The Chapter 11 filing by Alexander's Inc., owner of the now-closed chain of 11 New York area department stores, is one of the odder bankruptcies around.
For starters, the value of the company's assets, including prime real estate, greatly exceeds its debts. Its stock, traded on the New York Stock Exchange, is up sharply since the bankruptcy.
The filing seems linked to the departure of Donald Trump from Alexander's board. Trump left the board April 16 after turning over his Alexander's shares to Citibank in partial payment of a $70 million debt. Trump, remember, abhors the word "bankruptcy." Alexander's went broke May 15, saying it was in "the best interests" of the company.
But the more I crunch the numbers, the more it looks as if a major reason -- maybe the major reason -- for Alexander's bankruptcy is public relations. Alexander's cash and the proceeds of its going-out-of-business sale were enough to pay its suppliers in full and close its stores without resorting to Chapter 11.
So why file? That way, no one can blame Alexander's board of directors for closing the stores and putting 5,000 employees on the street. No blame attaches to Alexander's dominant shareholder, a low-profile real estate developer named Steven Roth. And as Citibank pointed out in a news release, the three Citibankers on Alexander's board abstained on the bankruptcy vote.
Listen closely, and you hear the chant: "It's not my fault."
Roth's name has barely been mentioned, which is the way he likes it. The man, a believer in the "It's the whale that comes to the surface that gets harpooned" school of public relations, has gone to the trouble of hiring the expensive spinmeisters at Kekst & Co. to say that he has nothing to say.
The financial reason for the Alexander's bankruptcy, to the extent there is one, seems to involve another batch of low-profile rich people, the Gruss family. The Grusses -- it rhymes with "mooses" -- own 18 percent of the partnership that owns the Alexander's store at Lexington Avenue and 59th Street, prime Manhattan real estate. The Grusses have the right to sell their holding to Alexander's for $35 million through August 1993, and Alexander's doesn't have the cash to pay them.
I can't tell you what the players in this game have to say, because no one would talk on the record. So I'm basing this article mostly on public information, and my interpretation of it.
What we have here is a classic example of how easy it is to assume that the famous players -- Donald Trump, Citibank, Alexander's founding Farkas family -- are the real powers, and to ignore the low-profile types such as Steve Roth and the Grusses. In this case, it's the low-profile folks who have the clout.

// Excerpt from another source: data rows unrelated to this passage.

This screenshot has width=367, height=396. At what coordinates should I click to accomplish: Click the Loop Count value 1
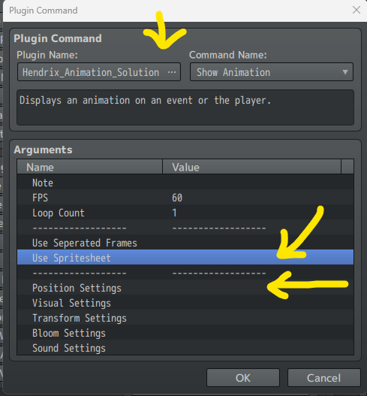174,213
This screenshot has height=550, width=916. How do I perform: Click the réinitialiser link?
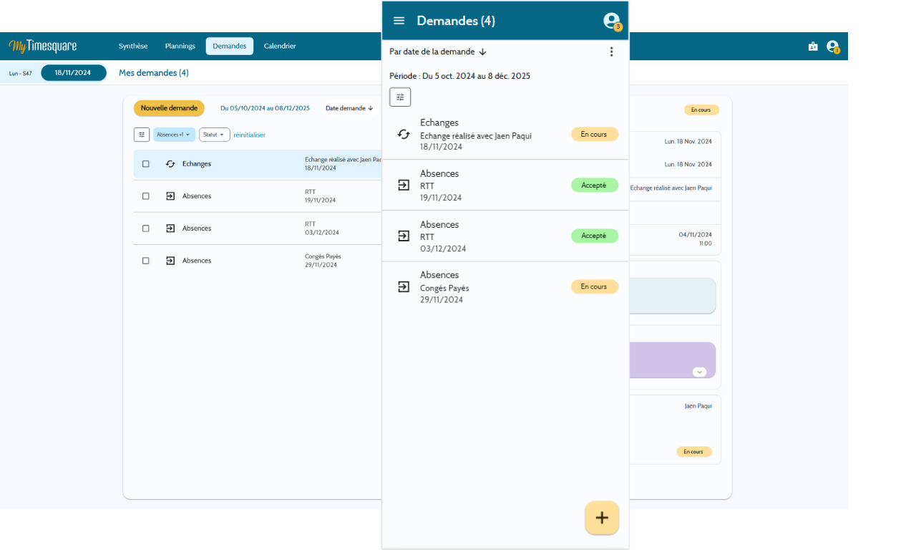[249, 135]
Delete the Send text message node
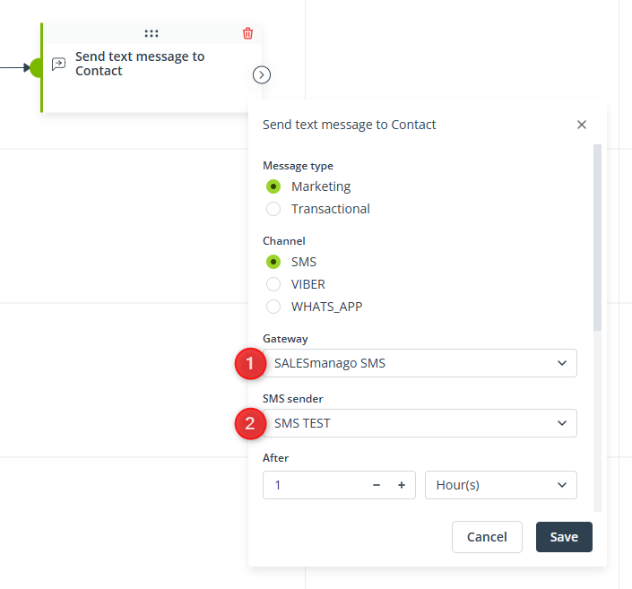Image resolution: width=632 pixels, height=589 pixels. [x=248, y=33]
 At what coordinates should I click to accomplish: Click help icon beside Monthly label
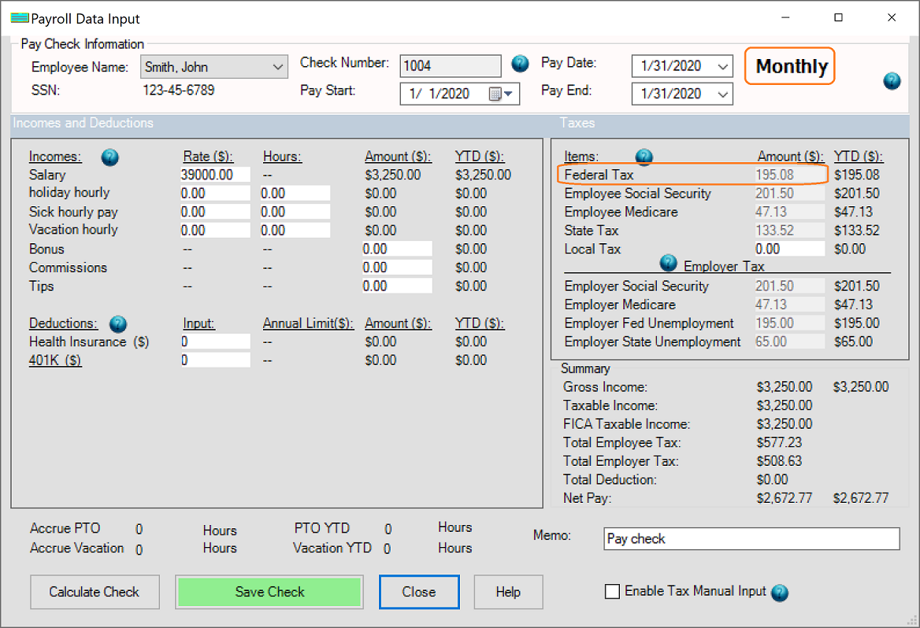pos(892,80)
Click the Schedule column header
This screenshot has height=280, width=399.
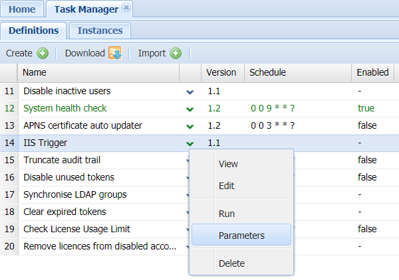(x=267, y=72)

Despite his paucity of press clippings, Roth, 50, does have plenty of money, not to mention a track record in dealing with dead discount chains. In 1981, he closed the failing Two Guys chain, ultimately making huge profits for himself and his partners at Interstate Properties, whatever that may be. And, for that matter, fat profits for the investors who own the 48 percent of Vornado Inc., Two Guys' parent company, that Roth doesn't control.

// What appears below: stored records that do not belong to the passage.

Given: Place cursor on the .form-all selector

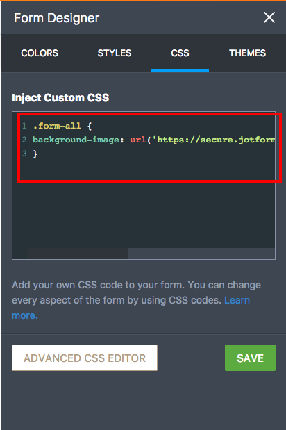Looking at the screenshot, I should (57, 126).
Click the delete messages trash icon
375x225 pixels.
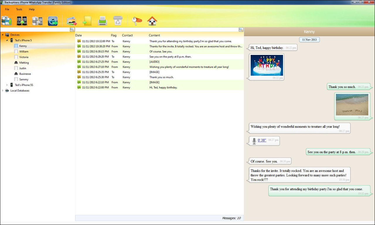click(x=118, y=21)
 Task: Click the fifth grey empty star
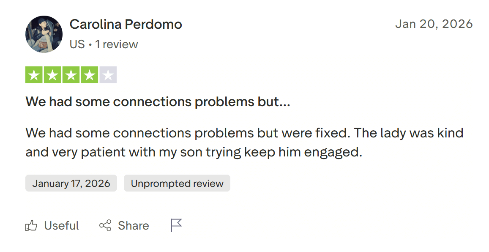108,75
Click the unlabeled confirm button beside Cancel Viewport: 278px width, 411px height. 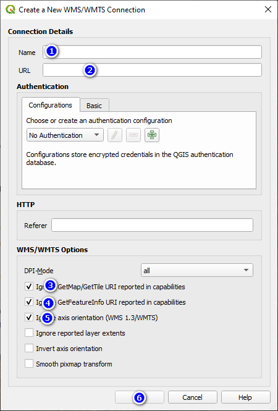point(140,397)
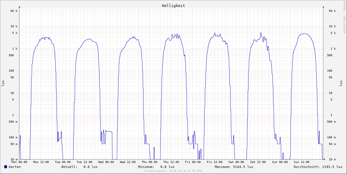Select the Helligkeit chart title
The height and width of the screenshot is (174, 347).
(x=173, y=6)
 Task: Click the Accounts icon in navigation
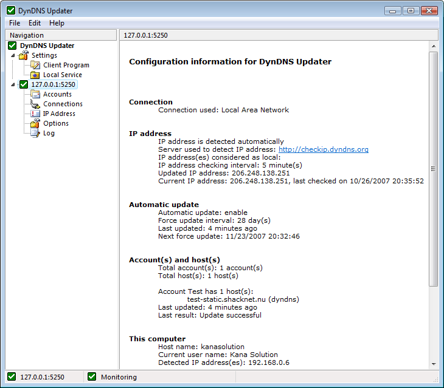(35, 94)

Roth, who had Interstate buy a big piece of Vornado stock in the late 1970s, took control in 1980 after a proxy fight with the old managers. Vornado had money-losing stores sitting on valuable real estate. Sound familiar? Yup. Just like Alexander's.
So in 1981, without putting Vornado into bankruptcy, Roth closed Two Guys, which at one point was a national chain, put the employees on the street, leased the vacant stores to able operators such as Bradlee's and Wal-Mart, and watched the money roll in.
The result: Vornado shares, which traded at about $3 (adjusted for a stock split) on the New York Stock Exchange 10 years ago, now go for $32.50. Interstate Properties owns 4.8 million Vornado shares, worth more than $150 million, about 10 times my estimate of what Interstate paid for them. Roth himself has an option to buy 1 million Vornado shares for $9.45 each, which gives him a paper profit of $23 million.
Just as Roth took over control of Vornado after a proxy fight, he seems to have taken effective control of Alexander's board after Trump began choking on his debt two years ago.
Trump owned 27 percent of Alexander's, enough to put him on a par with Roth, who owns or controls about 29 percent. Roth and Trump fought each other to a standstill over what to do about Alexander's real estate, which includes the aforementioned Manhattan site and choice properties in Queens, Brooklyn and New Jersey. Meanwhile, Alexander's retailing business went into decline, and began losing large amounts of money three years ago.
Trump turned over his Alexander's stock to Citicorp in return for Citi removing his personal obligation to pay the whole $70 million loan. Instead, Trump is now on the hook for only $15 million.
Whether Roth can turn Alexander's into Vornado II is far from clear. He closed Two Guys in 1981, just as a real estate boom began. There doesn't seem to be such a boom on the horizon now.
Regardless of what happens, it's sound business to close Alexander's stores -- the company had been selling real estate to pay for losses, and you can't do that forever. However, you can fault Roth and most of Alexander's other directors for closing the stores and hiding behind Chapter 11. That's just not nice. But it should make for a fascinating bankruptcy.
Allan Sloan is a columnist for Newsday in New York.